JAMA. 2021 Nov 23;326(20):2031-2042. [Full text]
SPLENDOR on Surfing the NASH Podcast
Summary by Srikar Reddy
Nonalcoholic steatohepatitis (NASH), which is typically associated with underlying obesity and metabolic disease, has become the leading cause of cirrhosis and hepatocellular carcinoma. Currently no drug therapies have shown to limit the adverse liver or cardiovascular outcomes associated with NASH. Bariatric surgery has emerged as a major treatment for reduction of excess body weight and improved outcomes for diabetes, hypertension, and dyslipidemia (see SOARD.com). Until this study, outcomes in NASH after bariatic surgery had not been assessed other than through small observation studies, which had shown improvement in some histological improvement. SPLENDOR (Surgical Procedures and Long-term Effectiveness in NASH Disease and Obesity Risk) was a significantly larger cohort study designed to evaluate the relationship between bariatric surgery and adverse liver and cardiovascular outcomes.
Patient population and Design
Liver biopsies from patients with fibrotic NASH but without cirrhosis were reviewed. The nonalcoholic fatty liver disease (NAFLD) activity score is defined as liver steatosis (grade 0 to 3), hepatocyte ballooning (grade 0 to 2), and lobular inflammation (grade 0 to 3). To qualify as NASH, at least one point for each of the three criteria of steatosis, ballooning, and lobular inflammation was required.
Patients ages 18 to 80 were included if they had obesity with a BMI≥30, a confirmed histological diagnosis of NASH, and presence of fibrosis on baseline liver biopsy (F1-F3 stages). Patient were excluded if the score was F4 (cirrhosis), had fibrosis from an etiology other than NASH, had a history of excessive alcohol use, hepatocellular carcinoma, organ transplant, HIV, were on dialysis, had severe heart failure (LVEF <20%), had a diagnosis of any type of cancer within 1 year of liver biopsy, or received total parenteral nutrition within 6 months of the biopsy.
Eligible patients were then split into groups that had underwent bariatric surgery (sleeve gastrectomy or Roux-en-Y) or were managed nonsurgically. There were 1158 patients in the study with obesity and biopsy-proven fibrotic NASH without cirrhosis. 650 patient underwent bariatric surgery and 508 patients were in the nonsurgical management group. Most (83%) of the bariatric surgery group underwent Roux-en-Y compared to sleeve gastrectomy (17%). Most patients were women (63.9%), and had a median age of 49.8 years, and median BMI pf 44.1.

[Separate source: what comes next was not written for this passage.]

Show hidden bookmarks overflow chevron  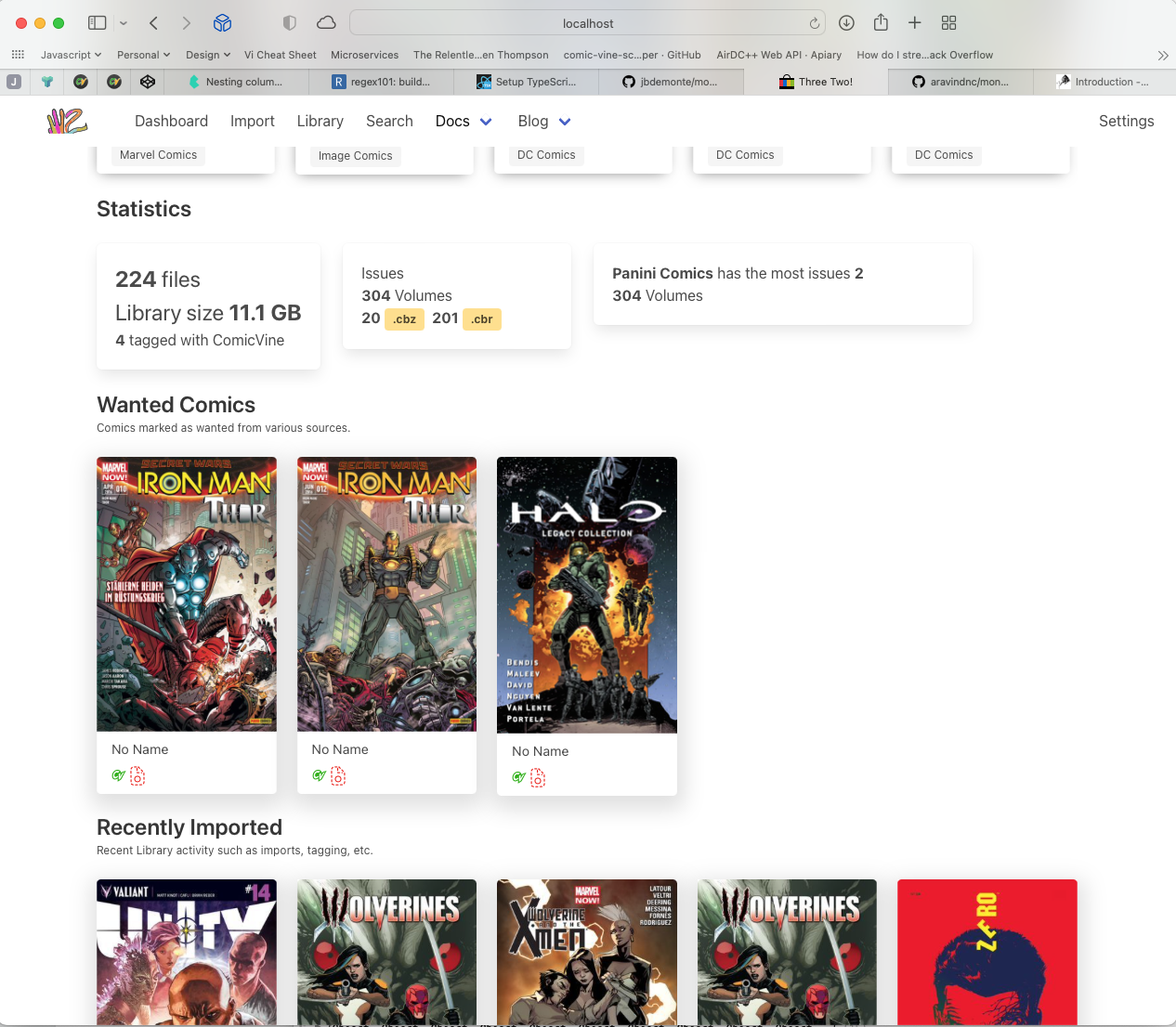tap(1163, 56)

The study was not a randomized clinical trial but was conducted as a retrospective cohort study that used propensity scores to account for differences. Propensity scoring sometimes tries to match patients between groups for balance but can ;ead to imprecision. This study used something called overlap weighting propensity scores that assigns weights to each patient that are proportional to the probability of that patient belonging to the opposite treatment group. With this method outliers have less of an impact than in traditional propensity matching.
Results
At 10 years, the incidence of major adverse liver outcomes was 2.3% in bariatric surgery group compared to 9.6% in the nonsurgical group. The unadjusted absolute risk difference for major adverse liver outcomes was 7.3% compared to adjusted absolute risk difference was 12.4%. This adjustment takes into consideration baseline population differences between the bariatric and nonsurgical groups.
Major adverse cardiovascular outcomes at 10 years also favored the bariatric surgery group, with an 8.5% incidence in the bariatric surgery group compared to 15.7% in the nonsurgical group. The unadjusted absolute risk difference of major adverse cardiovascular outcomes was 7.2% compared to adjusted absolute risk difference of 13.9%.
The reduction in mean body weight at 10 years was 22.4% in bariatric surgery group compared to 4.6% in the nonsurgical group. Additionally, there was a statistically significant reduction in hemoglobin A1c of 1.6% in the bariatric surgery group.
Of not, 9.5% of patients developed major adverse events within 30 days of bariatric surgery. These include postoperative sepsis (3.5%), gastrointestinal leaks (2.2%), pulmonary adverse events (2.2%), bleeding (1.7%), venous thromboembolism (1.4%), acute kidney injury (1.2%), small bowel obstruction (0.6%), and cardiac adverse events (0.5%). Within first year after bariatric surgery, 0.6% of patients passed away from surgical complications.
Discussion
In this retrospective cohort study, bariatric surgery was associated with an improvement in major adverse liver and cardiovascular outcomes in patients with NASH and obesity. This is the first larger scale study showing a treatment modality connected to improvements in clinical endpoints for patients with biopsy-proven NASH. Moreover, this shows that bariatric surgery could at least be considered as a viable therapeutic option for NASH patients. The benefit may even be greater than reported. The adjusted absolute risk difference (adjusted for higher degree of comorbidities in the bariatric surgery population witha BMI of 45.7 compared to the non surgical BMI of 36) suggests even more favororable major adverse liver and cardiovascular outcomes in the bariatric surgery group.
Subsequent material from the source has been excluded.